Our first day with Gate 1 was a bit of a blur. We covered a lot of ground with a city tour of both Old and New Delhi.
This is the tomb of the Mughal Emperor Humayun. It was commissioned by his wife and is the first garden-tomb of India. It was designed by a Persian architect and built in 1569-70. Selected as a UNESCO World Heritage Site in 1993. It has undergone extensive restoration.
There are several other impressive buildings on the site including the Barber’s Tomb, Tomb and mosque of Isa Khan, and Afsarwala Tomb and mosque.
To find out more about the this UNESCO World Heritage Site, you can click here.
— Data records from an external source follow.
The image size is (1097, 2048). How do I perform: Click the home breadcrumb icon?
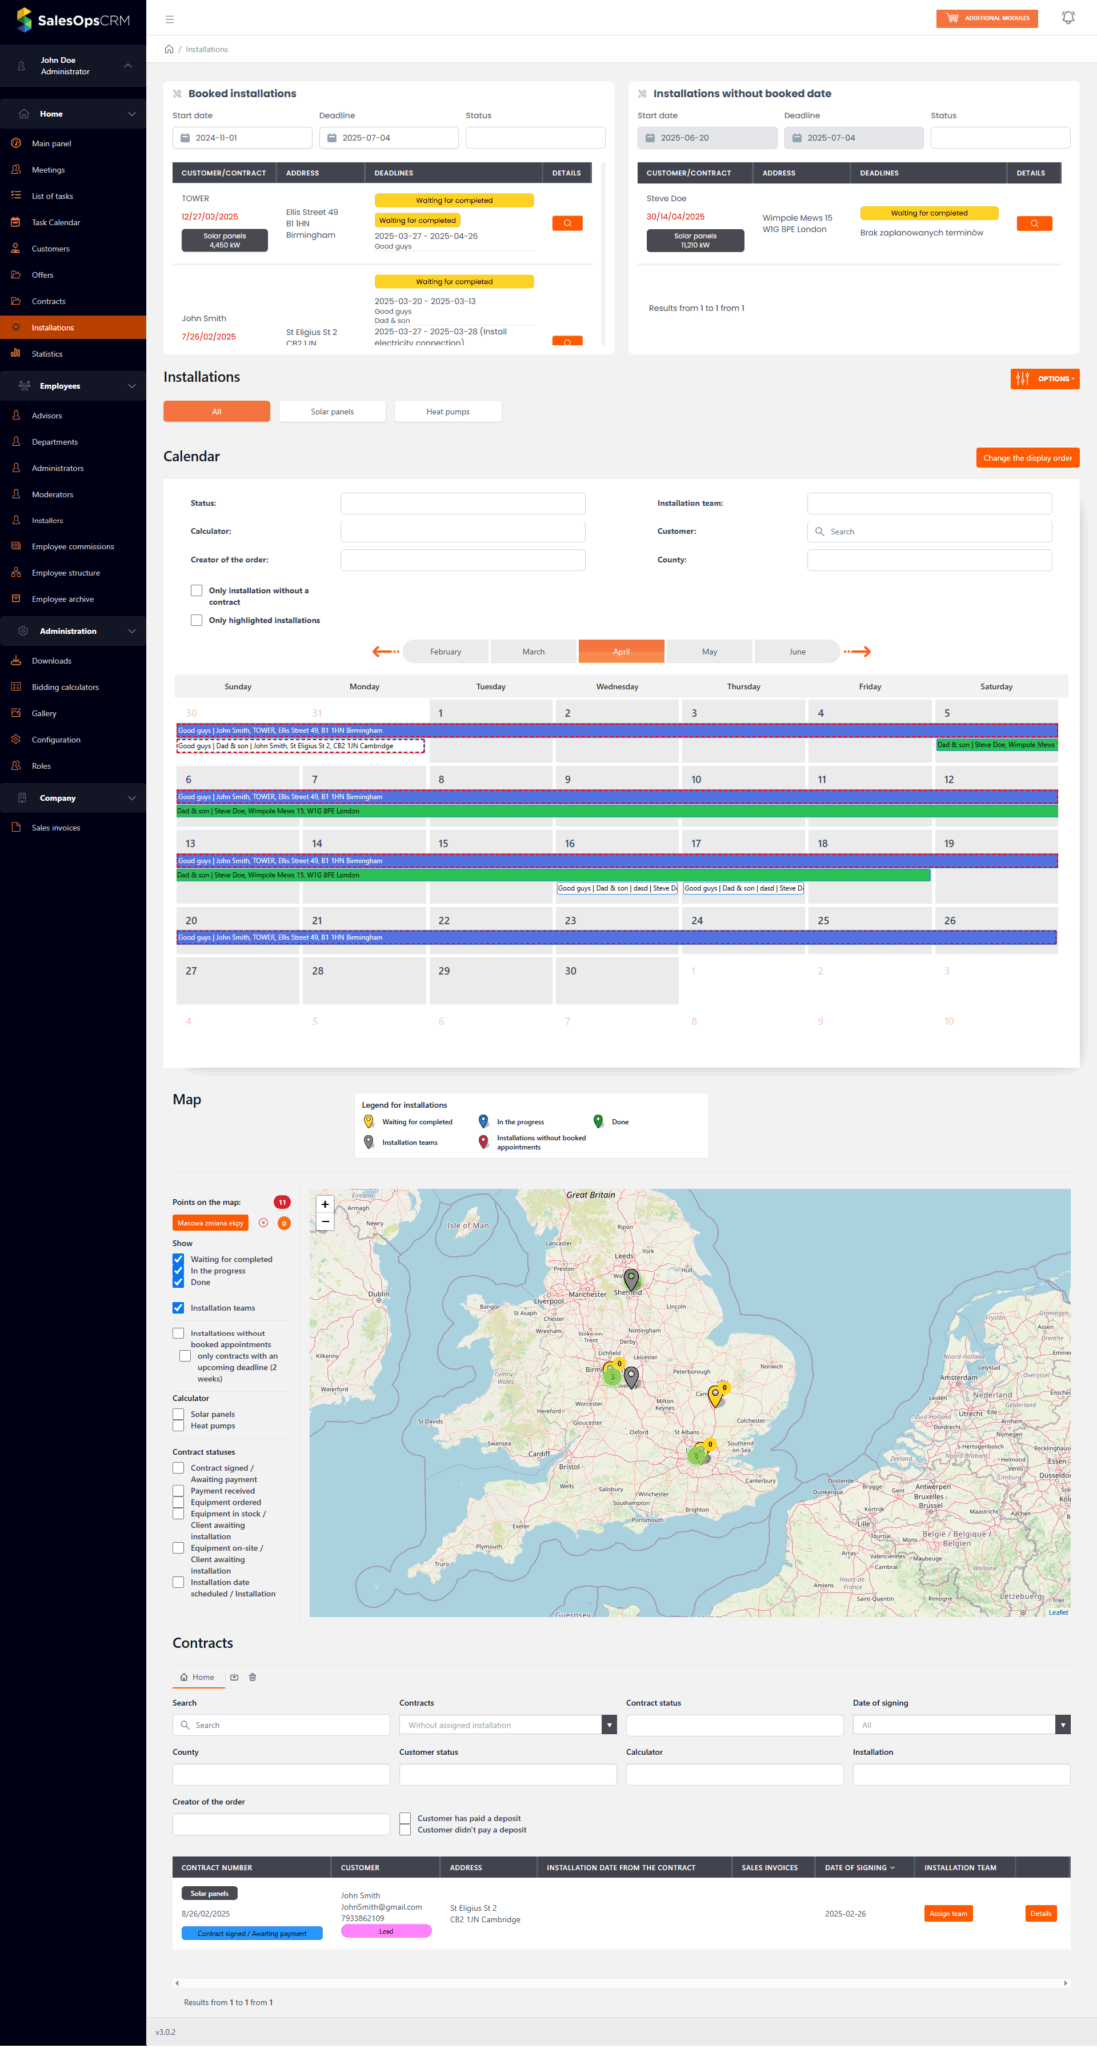169,49
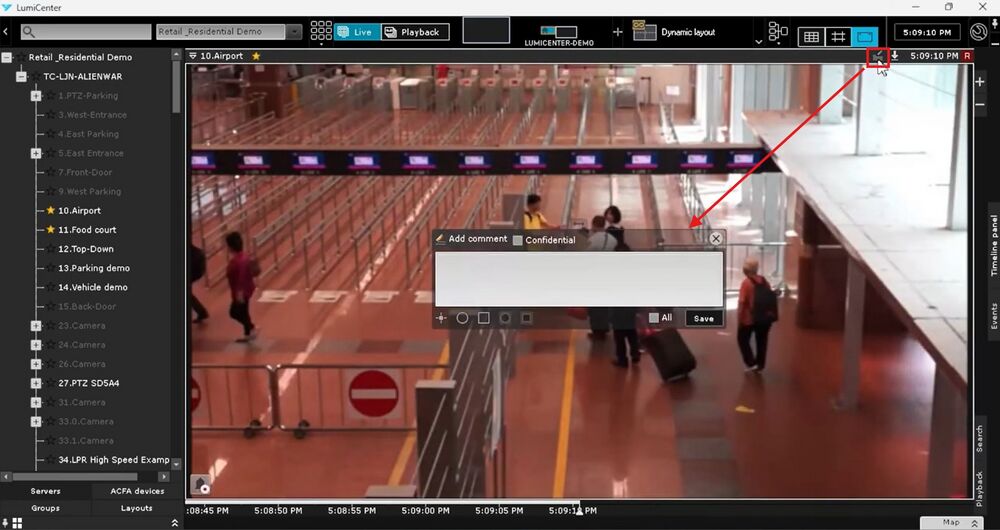1000x530 pixels.
Task: Expand the 1.PTZ-Parking tree node
Action: click(36, 96)
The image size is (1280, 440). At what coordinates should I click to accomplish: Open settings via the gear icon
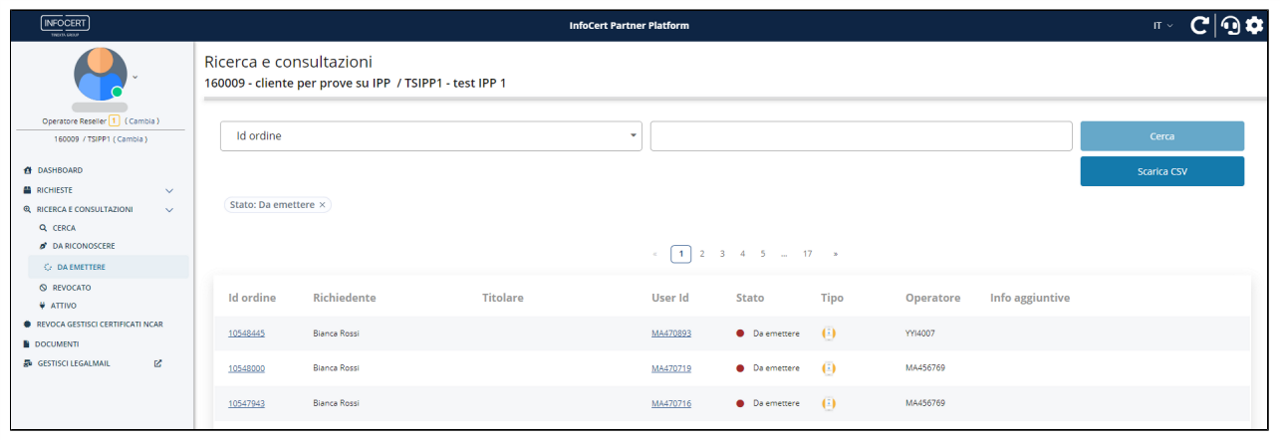click(x=1254, y=25)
Another cycle (as in bicycle) rickshaw ride through Old Delhi took us down some very narrow streets.
Which brought us to the largest and best known mosque in India:
Jama Masjid (also called Friday Mosque)
With an open courtyard, it can house up to 25,000 worshippers. Emperor Shah Jahan, who also built the Taj Mahal, commissioned this mosque in 1644.
Eighty percent of the people of India are Hindu and this was our first introduction to a Hindu Temple. This is considered the holiest temple in India.
I am confused over the dates here, as one place says it is from the 17th century. Another says differently. I need to get this clarified. A more modern construction?? (built 1933-1939) it was inaugurated by Mahatma Gandhi with the condition that the temple would not be restricted to the Hindus and people from every caste would be allowed inside. Since no photography was allowed inside, I can only share a picture taken from across the street.
Memorial of Mahatma Gandhi
We actually visited two sites; the memorial as well as the site where he was assassinated which houses a museum.
I would have loved to have spent more time in this informative museum. Gandhi was a remarkable and charismatic leader with such a vision for uniting mankind into a peaceful society.
GRATITUDE MOMENT: Today I am grateful for leaders like Gandhi who believed that differences could be resolved through peaceful means. I think the world would be a better place if we had more leaders with this vision.